» **SOURCE EXCERPT**:
-------------------------

Annual Report on Form 10-K
Our consolidated, audited financial statements
and related footnotes will be available in our annual 2016 Form
10-K which will be filed on or about February 22, 2017.
Conference Call
As announced on February 8, 2017, Legacy will
host an investor conference call to discuss Legacy's results and
corresponding presentation materials on Thursday, February 23, 2017
at 9:00 a.m. (Central Time). Those wishing to participate in the
conference call should dial 877-266-0479. A replay of the call will
be available through Thursday, March 2, 2017, by dialing
855-859-2056 or 404-537-3406 and entering replay code 61542356.
Those wishing to listen to the live or archived web cast via the
Internet or view the corresponding presentation materials should go
to the Investor Relations tab of our website at www.legacylp.com.
Following our prepared remarks, we will be pleased to answer
questions from securities analysts and institutional portfolio
managers and analysts; the complete call is open to all other
interested parties on a listen-only basis.
About Legacy Reserves LP
Legacy Reserves LP is a master limited
partnership headquartered in Midland, Texas, focused on the
acquisition and development of oil and natural gas properties
primarily located in the Permian Basin, East Texas, Rocky Mountain
and Mid-Continent regions of the United States. Additional
information is available at www.LegacyLP.com.
Additional Information for Holders of
Legacy Units
Although Legacy has suspended distributions to
both the 8% Series A and Series B Fixed-to-Floating Rate Cumulative
Redeemable Perpetual Preferred Units (the "Preferred Units"), such
distributions continue to accrue. Pursuant to the terms of Legacy's
partnership agreement, Legacy is required to pay or set aside for
payment all accrued but unpaid distributions with respect to the
Preferred Units prior to or contemporaneously with making any
distribution with respect to Legacy's units. Accruals of
distributions on the Preferred Units are treated for tax purposes
as guaranteed payments for the use of capital that will generally
be taxable to the holders of such Preferred Units as ordinary
income even in the absence of contemporaneous distributions.

-------------------------

» **GIVEN RECORDS**:
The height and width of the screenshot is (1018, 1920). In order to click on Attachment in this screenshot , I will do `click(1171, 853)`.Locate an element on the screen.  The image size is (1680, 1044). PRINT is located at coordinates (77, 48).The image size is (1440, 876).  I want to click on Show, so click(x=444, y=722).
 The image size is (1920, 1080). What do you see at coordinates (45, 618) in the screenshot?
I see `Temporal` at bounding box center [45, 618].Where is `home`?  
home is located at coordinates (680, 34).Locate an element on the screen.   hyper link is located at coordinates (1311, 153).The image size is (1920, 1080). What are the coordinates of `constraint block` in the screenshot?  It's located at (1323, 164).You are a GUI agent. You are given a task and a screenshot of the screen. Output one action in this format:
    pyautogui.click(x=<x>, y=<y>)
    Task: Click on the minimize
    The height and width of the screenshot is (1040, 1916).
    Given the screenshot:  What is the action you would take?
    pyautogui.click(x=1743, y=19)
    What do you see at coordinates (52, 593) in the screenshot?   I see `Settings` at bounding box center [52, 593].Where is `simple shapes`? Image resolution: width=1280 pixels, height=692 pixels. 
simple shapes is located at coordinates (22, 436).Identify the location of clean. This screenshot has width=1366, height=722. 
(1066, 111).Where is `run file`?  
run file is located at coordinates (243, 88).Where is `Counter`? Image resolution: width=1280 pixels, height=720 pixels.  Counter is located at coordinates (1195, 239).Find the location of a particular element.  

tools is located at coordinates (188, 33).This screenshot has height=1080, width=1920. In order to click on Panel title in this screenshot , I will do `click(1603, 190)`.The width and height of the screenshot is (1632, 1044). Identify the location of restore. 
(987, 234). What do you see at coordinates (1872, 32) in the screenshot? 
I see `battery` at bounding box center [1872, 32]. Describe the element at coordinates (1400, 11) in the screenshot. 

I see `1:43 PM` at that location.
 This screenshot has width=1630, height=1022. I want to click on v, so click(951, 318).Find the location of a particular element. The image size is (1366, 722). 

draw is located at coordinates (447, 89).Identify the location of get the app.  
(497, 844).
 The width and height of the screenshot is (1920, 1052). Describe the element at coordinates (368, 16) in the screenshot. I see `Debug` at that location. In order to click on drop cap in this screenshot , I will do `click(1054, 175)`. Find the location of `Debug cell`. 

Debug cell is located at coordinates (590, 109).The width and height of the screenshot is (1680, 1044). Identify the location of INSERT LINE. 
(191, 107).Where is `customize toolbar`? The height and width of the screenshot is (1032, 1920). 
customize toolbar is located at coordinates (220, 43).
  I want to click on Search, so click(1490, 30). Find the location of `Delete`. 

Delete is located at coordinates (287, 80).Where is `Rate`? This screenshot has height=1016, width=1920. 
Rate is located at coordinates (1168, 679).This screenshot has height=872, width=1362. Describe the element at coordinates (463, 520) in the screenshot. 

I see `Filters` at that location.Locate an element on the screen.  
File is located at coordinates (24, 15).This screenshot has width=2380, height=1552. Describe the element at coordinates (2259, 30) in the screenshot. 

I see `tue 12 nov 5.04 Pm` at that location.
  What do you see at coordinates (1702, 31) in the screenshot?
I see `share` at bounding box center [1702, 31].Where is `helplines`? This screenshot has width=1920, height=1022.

-------------------------

» **TASK INSTRUCTIONS**:
(1) According to the Legacy Reserves excerpt, why can holders of the Preferred Units owe tax as ordinary income even when no distributions are paid? Answer in one to three sentences.
(2) Summarize the Legacy Reserves excerpt in three sentences.
Rely only on the Legacy Reserves excerpt when responding.

» **FINAL ANSWERS**:
(1) Accruals of distributions on the Preferred Units are treated for tax purposes as guaranteed payments for the use of capital. Those payments will generally be taxable to holders as ordinary income even in the absence of contemporaneous distributions.

(2) Legacy Reserves LP, a master limited partnership headquartered in Midland, Texas, focuses on acquiring and developing oil and natural gas properties, and its audited 2016 financial statements will appear in a Form 10-K to be filed on or about February 22, 2017. It will host an investor conference call on Thursday, February 23, 2017, at 9:00 a.m. Central Time, with a replay and web cast available and the call open to all other interested parties on a listen-only basis. Although Legacy has suspended distributions on its Preferred Units, those distributions continue to accrue, must be paid or set aside before any distribution on its units, and are generally taxable to holders as ordinary income.